Any type of work, whether it is remote or in-person, part-time or full and how one handles it can play a strong role in determining how one’s daily life plays out and how mental and physical health is impacted. When balance and necessary breaks are compromised, work productivity can go down, and so can people’s perceptions of their control and progress. These negative repercussions can spiral into overall unhappiness, which in turn continues to affect overall work output.
Working smarter, not necessarily longer hours is important in combating burnout that leads to a less productive work pattern. Research has shown that overwork and its negative side effects and consequences can lead to various health problems including depression, diabetes and heart disease. In some cases, limiting work hours can increase output, according to the studies. Balancing work with rest is the first step in a healthy mental cleanse because instead of serving as a one-time activity, it sets in motion an ongoing way of looking out for oneself.
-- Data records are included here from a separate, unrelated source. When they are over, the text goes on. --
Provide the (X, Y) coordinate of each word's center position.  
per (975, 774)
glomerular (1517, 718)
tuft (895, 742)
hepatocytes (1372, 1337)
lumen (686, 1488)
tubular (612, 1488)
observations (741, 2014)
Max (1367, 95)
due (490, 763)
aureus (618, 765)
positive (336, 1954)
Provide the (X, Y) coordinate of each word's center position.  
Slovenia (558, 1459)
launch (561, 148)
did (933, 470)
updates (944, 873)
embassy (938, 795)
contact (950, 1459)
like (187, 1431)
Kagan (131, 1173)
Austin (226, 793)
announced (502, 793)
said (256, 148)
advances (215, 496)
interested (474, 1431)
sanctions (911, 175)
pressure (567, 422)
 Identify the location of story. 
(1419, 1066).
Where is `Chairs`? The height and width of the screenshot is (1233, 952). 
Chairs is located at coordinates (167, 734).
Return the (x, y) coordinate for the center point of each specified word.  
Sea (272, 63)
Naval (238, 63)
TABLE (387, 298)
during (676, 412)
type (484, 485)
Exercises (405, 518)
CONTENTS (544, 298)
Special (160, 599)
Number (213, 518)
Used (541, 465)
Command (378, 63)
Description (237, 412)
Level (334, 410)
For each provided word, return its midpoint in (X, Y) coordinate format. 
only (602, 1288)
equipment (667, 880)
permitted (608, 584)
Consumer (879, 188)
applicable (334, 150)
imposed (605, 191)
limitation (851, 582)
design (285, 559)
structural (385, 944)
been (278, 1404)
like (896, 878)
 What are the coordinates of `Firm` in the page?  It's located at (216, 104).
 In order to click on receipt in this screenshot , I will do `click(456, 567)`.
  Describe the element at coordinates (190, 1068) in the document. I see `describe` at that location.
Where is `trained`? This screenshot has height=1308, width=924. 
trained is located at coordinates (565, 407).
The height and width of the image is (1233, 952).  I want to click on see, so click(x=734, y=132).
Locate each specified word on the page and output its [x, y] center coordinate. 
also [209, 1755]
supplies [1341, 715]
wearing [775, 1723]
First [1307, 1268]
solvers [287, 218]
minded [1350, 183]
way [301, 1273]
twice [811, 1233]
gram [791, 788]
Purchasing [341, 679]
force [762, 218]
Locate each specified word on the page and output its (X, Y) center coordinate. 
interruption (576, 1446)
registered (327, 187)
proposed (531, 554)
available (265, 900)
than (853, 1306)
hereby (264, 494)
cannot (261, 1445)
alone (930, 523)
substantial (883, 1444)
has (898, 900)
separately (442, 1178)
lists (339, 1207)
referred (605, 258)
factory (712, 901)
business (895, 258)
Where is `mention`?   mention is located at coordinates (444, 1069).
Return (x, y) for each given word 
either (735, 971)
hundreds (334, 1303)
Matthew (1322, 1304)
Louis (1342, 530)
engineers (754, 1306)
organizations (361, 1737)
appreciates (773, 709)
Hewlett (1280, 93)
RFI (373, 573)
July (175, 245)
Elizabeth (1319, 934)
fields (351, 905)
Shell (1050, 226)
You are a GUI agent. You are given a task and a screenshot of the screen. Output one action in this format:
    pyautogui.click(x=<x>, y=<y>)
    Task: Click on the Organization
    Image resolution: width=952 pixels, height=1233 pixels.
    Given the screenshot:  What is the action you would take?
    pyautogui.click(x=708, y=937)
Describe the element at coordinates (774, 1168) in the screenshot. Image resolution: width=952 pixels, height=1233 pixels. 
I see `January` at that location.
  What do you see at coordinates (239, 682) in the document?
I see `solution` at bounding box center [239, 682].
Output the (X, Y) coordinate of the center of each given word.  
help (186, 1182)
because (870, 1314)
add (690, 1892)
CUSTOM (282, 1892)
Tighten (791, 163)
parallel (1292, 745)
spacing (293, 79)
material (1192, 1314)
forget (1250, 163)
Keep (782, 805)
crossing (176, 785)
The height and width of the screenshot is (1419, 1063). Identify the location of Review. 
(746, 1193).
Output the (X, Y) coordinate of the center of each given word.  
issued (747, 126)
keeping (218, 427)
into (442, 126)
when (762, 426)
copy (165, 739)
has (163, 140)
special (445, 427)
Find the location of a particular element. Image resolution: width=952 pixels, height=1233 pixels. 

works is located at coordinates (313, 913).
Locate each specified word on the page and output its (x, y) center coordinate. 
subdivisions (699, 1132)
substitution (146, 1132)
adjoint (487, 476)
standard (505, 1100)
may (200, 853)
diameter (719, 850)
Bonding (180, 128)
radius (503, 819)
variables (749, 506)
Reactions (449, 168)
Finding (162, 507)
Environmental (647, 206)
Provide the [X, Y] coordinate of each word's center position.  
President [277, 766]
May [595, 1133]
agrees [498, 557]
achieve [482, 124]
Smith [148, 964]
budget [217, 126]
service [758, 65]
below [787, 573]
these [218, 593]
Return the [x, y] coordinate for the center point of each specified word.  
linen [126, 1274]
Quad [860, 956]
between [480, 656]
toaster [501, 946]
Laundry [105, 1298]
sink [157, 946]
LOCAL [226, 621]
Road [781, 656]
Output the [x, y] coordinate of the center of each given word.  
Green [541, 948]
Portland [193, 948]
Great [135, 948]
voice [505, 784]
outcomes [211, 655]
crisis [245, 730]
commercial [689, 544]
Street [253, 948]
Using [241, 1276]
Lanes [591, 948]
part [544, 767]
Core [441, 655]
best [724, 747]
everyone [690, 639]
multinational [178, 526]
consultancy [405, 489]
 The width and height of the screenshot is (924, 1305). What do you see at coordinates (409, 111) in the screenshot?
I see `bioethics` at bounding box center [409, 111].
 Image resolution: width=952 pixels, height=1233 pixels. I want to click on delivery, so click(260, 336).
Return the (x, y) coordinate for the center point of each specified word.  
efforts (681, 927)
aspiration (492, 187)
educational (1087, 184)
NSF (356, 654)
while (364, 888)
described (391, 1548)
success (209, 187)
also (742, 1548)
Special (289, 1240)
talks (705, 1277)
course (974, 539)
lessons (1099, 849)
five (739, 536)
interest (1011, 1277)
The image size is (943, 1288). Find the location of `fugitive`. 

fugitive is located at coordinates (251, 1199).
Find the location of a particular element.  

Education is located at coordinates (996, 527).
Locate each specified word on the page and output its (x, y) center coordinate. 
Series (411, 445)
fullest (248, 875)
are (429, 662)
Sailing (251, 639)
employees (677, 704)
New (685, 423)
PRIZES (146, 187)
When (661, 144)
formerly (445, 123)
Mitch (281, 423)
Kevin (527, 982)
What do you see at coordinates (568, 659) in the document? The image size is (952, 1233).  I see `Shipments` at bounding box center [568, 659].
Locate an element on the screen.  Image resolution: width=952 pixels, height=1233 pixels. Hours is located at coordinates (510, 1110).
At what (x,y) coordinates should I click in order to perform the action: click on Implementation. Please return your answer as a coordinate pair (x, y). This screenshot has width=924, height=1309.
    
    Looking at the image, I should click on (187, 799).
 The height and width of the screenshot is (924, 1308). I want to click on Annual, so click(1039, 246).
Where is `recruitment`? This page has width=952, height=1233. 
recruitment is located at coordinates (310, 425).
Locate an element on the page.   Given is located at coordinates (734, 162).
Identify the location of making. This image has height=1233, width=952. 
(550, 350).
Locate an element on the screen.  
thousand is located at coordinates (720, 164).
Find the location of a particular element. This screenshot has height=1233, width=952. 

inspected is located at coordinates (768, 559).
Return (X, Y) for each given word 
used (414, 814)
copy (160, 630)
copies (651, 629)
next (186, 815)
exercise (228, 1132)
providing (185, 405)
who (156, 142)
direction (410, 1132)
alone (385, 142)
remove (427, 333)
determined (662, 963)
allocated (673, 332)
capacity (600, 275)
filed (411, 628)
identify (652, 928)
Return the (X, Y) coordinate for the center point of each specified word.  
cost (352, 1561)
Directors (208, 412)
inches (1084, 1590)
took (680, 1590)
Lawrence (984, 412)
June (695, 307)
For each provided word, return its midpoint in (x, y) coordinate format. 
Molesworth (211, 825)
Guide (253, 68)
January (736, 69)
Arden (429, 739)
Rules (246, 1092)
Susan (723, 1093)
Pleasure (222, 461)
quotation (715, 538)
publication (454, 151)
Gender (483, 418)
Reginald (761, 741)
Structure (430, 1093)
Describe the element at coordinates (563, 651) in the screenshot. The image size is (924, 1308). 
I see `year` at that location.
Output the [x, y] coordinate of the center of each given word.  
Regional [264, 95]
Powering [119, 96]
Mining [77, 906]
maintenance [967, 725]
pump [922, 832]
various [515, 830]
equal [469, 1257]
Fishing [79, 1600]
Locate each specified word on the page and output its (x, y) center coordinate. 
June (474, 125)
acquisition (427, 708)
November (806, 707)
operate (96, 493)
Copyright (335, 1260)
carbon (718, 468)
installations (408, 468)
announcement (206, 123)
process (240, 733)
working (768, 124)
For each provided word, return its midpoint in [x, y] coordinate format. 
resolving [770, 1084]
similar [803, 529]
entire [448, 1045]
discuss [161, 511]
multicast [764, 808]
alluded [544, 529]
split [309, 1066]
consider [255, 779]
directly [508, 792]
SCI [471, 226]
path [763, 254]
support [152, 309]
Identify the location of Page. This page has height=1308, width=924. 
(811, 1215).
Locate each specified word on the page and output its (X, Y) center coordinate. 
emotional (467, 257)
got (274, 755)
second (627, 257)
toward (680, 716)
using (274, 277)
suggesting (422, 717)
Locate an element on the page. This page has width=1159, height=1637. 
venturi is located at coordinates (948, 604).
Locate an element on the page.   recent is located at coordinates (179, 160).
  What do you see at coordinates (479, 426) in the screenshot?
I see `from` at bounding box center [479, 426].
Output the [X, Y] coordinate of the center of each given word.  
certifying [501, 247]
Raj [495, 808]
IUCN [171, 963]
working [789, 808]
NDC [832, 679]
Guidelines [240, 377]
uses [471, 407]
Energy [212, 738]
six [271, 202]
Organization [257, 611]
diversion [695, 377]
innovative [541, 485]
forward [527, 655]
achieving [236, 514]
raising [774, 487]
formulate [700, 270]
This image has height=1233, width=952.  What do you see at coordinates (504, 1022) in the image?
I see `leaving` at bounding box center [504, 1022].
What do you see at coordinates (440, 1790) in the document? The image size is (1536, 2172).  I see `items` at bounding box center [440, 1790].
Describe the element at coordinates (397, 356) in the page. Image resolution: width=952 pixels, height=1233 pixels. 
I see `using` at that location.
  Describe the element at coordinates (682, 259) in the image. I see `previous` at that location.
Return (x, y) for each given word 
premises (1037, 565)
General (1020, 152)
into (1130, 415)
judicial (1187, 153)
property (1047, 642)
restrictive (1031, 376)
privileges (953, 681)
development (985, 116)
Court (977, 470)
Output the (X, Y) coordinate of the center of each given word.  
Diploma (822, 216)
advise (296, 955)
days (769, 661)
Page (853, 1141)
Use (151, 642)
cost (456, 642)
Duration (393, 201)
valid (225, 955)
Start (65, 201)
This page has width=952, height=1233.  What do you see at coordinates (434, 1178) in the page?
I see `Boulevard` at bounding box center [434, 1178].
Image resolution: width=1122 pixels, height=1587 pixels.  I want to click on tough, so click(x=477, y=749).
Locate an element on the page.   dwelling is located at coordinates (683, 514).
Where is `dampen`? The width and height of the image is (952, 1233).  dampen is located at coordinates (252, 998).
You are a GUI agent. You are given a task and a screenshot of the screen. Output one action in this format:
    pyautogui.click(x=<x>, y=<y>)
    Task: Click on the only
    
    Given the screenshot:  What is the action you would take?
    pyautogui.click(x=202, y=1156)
Drawing boundaries and working smarter to achieve maximum work in the most productive hours rather than dragging out every task that will eventually pull from one’s rest time is a small, but impactful step that many can take.
Diversions and breaks, exploring nature and performing some types of physical activities are ways that people can put their minds at rest to gear up for another productive work hour or day. Turning to social media and other forms of electronics might not offer as much rest as sitting in a park for some, so learning what one needs to recharge and gain energy is a necessary step.
For remote work, maintaining this equilibrium is just as important for happiness and productivity. According to a November 2020 study on the mental health effects of working at home, offering organizational support to employees is one way that employers can ensure they are attending to people’s needs. These needs often extend long-term, affecting overall employee wellbeing. In the study people had experienced stress, depression, fatigue and strain among other feelings. Organizational support, colleague support and social connectedness were among those elements that impacted health outcomes. The correlation demonstrates that the more support there is, the more negative consequences can be avoided. When these consequences are prevented, there is a higher chance for contentment at work and success, and less of a chance of decreased productivity and unhappiness.
Being attentive to the task at hand and focusing on the present moment can also serve as powerful mental cleansing methods. In this way, people would be detoxing their thoughts from distractions, and instead working on one thought or plan at a time. People in the workforce sometimes lack empathy for themselves. They work until they break down or they work while absorbed in several other thoughts and tasks at once. Putting the mind in this chaotic state can dismantle any further chance for organization or success, so being intentional about how to begin and carry on one’s day—for every task, interaction or thought—is valuable.